-- Start --
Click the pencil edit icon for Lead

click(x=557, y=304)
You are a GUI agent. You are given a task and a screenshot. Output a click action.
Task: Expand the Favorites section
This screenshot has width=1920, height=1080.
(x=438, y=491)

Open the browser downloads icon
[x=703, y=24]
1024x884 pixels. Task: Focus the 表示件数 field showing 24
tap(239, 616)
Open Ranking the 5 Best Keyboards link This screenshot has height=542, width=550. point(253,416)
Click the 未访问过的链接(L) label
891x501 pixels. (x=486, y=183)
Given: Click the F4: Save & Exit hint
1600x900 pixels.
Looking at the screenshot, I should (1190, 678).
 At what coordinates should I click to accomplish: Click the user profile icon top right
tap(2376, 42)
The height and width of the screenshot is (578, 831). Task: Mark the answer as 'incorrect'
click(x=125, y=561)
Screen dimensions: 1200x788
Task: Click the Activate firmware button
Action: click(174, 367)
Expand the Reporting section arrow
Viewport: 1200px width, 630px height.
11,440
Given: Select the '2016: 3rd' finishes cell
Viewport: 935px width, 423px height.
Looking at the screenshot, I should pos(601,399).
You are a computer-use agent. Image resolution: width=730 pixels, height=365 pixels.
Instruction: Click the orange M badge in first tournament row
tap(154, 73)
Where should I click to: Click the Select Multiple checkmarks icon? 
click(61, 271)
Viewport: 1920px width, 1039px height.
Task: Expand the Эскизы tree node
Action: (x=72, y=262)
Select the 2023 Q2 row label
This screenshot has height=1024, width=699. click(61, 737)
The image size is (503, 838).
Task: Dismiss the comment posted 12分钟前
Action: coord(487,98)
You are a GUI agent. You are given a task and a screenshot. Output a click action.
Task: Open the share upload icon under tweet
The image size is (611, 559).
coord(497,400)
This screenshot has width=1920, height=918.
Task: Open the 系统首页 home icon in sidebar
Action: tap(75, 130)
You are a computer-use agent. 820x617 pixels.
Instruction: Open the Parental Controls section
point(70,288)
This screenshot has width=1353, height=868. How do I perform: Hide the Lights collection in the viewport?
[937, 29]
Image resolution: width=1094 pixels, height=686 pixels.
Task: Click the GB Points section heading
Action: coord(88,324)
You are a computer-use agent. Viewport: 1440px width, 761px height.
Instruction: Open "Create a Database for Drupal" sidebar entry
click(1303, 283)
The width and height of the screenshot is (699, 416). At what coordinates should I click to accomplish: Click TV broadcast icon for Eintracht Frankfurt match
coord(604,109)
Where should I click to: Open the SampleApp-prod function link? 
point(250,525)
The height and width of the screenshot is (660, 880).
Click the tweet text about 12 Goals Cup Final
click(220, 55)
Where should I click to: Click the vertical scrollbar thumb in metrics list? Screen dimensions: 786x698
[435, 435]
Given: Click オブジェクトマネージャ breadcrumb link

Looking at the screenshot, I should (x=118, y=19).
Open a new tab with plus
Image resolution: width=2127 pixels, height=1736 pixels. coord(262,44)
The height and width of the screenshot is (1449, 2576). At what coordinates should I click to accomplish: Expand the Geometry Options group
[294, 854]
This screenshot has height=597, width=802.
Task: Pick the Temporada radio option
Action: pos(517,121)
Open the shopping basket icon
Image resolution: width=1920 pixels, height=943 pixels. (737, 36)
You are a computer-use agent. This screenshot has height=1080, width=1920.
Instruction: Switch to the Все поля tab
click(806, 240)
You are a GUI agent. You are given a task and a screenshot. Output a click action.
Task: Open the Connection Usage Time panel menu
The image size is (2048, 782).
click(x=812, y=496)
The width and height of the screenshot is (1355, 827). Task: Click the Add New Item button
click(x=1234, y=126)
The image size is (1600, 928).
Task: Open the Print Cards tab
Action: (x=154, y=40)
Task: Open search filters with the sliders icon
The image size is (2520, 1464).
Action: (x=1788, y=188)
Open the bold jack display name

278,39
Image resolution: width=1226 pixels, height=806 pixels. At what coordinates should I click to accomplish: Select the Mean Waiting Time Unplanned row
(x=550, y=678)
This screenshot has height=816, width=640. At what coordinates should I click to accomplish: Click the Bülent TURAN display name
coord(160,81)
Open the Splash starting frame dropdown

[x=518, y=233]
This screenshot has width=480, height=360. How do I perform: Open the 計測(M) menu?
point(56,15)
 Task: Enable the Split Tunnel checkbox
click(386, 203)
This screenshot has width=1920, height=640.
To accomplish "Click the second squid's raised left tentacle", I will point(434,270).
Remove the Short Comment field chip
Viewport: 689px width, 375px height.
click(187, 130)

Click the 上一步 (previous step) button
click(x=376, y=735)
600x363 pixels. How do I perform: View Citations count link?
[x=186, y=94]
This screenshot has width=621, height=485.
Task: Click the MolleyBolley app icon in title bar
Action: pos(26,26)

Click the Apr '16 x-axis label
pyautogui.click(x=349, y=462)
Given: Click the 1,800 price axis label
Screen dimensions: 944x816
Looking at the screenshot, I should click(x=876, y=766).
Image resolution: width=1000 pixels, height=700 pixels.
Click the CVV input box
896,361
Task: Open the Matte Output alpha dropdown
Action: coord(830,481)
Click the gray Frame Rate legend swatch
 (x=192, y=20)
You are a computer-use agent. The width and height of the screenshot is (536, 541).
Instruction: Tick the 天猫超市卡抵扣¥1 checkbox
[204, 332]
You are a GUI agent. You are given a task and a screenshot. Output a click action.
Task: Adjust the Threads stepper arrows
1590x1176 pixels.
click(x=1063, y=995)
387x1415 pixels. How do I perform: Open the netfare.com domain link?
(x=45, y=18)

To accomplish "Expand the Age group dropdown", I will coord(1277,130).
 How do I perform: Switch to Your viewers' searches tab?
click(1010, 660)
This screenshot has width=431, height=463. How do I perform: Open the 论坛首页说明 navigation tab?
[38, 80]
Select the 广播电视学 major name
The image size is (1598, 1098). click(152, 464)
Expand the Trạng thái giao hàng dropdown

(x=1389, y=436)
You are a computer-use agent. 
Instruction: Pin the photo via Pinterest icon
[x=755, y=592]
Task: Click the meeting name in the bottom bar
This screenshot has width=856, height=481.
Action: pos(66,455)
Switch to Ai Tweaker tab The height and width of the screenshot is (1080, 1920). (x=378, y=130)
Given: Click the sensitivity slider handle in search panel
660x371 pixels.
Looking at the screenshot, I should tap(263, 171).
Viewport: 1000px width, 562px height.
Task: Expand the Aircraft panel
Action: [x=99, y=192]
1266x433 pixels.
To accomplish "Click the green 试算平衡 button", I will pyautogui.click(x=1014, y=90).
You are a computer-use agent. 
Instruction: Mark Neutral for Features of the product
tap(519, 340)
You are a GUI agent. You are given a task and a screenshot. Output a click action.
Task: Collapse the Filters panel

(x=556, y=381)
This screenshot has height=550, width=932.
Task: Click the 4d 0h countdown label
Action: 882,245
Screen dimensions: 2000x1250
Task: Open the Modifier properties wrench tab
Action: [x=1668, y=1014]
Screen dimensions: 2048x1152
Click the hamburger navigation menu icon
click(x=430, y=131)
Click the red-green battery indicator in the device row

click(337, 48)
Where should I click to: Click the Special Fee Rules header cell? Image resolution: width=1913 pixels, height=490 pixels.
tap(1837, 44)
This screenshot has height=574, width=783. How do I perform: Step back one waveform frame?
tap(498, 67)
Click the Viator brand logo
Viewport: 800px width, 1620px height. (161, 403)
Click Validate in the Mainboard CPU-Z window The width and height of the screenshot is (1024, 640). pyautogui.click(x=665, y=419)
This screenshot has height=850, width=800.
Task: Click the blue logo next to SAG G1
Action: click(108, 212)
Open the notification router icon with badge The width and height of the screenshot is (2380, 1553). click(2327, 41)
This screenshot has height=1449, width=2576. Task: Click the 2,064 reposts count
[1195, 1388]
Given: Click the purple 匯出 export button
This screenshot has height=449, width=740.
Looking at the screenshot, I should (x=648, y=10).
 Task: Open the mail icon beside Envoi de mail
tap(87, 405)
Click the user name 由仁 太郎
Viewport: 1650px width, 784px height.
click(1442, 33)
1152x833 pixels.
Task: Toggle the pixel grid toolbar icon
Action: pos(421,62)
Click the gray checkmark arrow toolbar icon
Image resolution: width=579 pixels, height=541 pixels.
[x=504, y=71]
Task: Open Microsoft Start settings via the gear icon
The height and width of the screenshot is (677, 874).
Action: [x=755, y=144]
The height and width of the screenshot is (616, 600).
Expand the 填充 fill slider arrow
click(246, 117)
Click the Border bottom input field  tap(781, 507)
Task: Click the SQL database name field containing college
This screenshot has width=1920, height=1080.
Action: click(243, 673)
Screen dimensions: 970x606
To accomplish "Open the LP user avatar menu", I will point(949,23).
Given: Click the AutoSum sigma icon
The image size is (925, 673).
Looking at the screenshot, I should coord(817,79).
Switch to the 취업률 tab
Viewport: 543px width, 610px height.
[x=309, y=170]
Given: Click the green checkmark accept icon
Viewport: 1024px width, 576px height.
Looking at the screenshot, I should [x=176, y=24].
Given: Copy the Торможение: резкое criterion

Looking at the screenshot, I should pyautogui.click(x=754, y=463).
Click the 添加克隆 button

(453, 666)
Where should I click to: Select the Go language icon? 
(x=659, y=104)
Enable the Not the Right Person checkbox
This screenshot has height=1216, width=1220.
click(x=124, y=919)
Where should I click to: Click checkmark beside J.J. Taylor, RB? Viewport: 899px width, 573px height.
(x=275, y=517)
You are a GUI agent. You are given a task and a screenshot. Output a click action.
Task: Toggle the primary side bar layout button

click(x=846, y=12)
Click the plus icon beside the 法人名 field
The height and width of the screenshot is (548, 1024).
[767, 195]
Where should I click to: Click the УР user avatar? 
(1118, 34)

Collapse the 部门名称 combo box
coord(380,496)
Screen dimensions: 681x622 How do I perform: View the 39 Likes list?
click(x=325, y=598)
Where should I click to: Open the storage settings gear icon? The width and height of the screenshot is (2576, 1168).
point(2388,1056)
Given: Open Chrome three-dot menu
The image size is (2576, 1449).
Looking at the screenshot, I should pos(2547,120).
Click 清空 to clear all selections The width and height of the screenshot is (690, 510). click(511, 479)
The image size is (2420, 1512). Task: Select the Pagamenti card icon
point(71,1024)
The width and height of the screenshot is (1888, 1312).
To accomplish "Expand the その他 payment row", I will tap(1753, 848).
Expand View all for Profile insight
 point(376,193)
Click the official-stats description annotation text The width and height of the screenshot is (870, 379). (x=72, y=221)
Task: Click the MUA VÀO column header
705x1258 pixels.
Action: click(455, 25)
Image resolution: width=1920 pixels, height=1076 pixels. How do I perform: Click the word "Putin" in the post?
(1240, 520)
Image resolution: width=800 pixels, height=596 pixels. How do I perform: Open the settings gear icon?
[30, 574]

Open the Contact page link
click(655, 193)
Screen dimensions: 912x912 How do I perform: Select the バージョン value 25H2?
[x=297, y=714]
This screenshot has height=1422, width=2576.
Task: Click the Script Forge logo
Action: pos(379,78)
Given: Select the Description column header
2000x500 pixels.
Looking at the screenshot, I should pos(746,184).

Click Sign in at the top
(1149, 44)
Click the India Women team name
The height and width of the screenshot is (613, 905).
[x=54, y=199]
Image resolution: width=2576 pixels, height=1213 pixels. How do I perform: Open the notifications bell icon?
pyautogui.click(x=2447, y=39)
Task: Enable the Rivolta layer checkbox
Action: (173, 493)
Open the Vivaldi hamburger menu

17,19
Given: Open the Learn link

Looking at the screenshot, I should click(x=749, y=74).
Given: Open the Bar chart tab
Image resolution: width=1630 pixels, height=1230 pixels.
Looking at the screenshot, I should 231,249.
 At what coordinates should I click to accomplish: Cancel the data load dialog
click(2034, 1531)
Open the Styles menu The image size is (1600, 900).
-- End --
What to produce
Reproduce the lines from the start of the records through the line that contains "tap(154, 73)", inclusive, swapping "Open" for "Launch" and leaving everything else unchanged.

Expected answer
Click the pencil edit icon for Lead

click(x=557, y=304)
You are a GUI agent. You are given a task and a screenshot. Output a click action.
Task: Expand the Favorites section
This screenshot has width=1920, height=1080.
(x=438, y=491)

Launch the browser downloads icon
[x=703, y=24]
1024x884 pixels. Task: Focus the 表示件数 field showing 24
tap(239, 616)
Launch Ranking the 5 Best Keyboards link This screenshot has height=542, width=550. point(253,416)
Click the 未访问过的链接(L) label
891x501 pixels. (x=486, y=183)
Given: Click the F4: Save & Exit hint
1600x900 pixels.
Looking at the screenshot, I should (1190, 678).
 At what coordinates should I click to accomplish: Click the user profile icon top right
tap(2376, 42)
The height and width of the screenshot is (578, 831). Task: Mark the answer as 'incorrect'
click(x=125, y=561)
Screen dimensions: 1200x788
Task: Click the Activate firmware button
Action: click(174, 367)
Expand the Reporting section arrow
Viewport: 1200px width, 630px height.
11,440
Given: Select the '2016: 3rd' finishes cell
Viewport: 935px width, 423px height.
Looking at the screenshot, I should pos(601,399).
You are a computer-use agent. Image resolution: width=730 pixels, height=365 pixels.
Instruction: Click the orange M badge in first tournament row
tap(154, 73)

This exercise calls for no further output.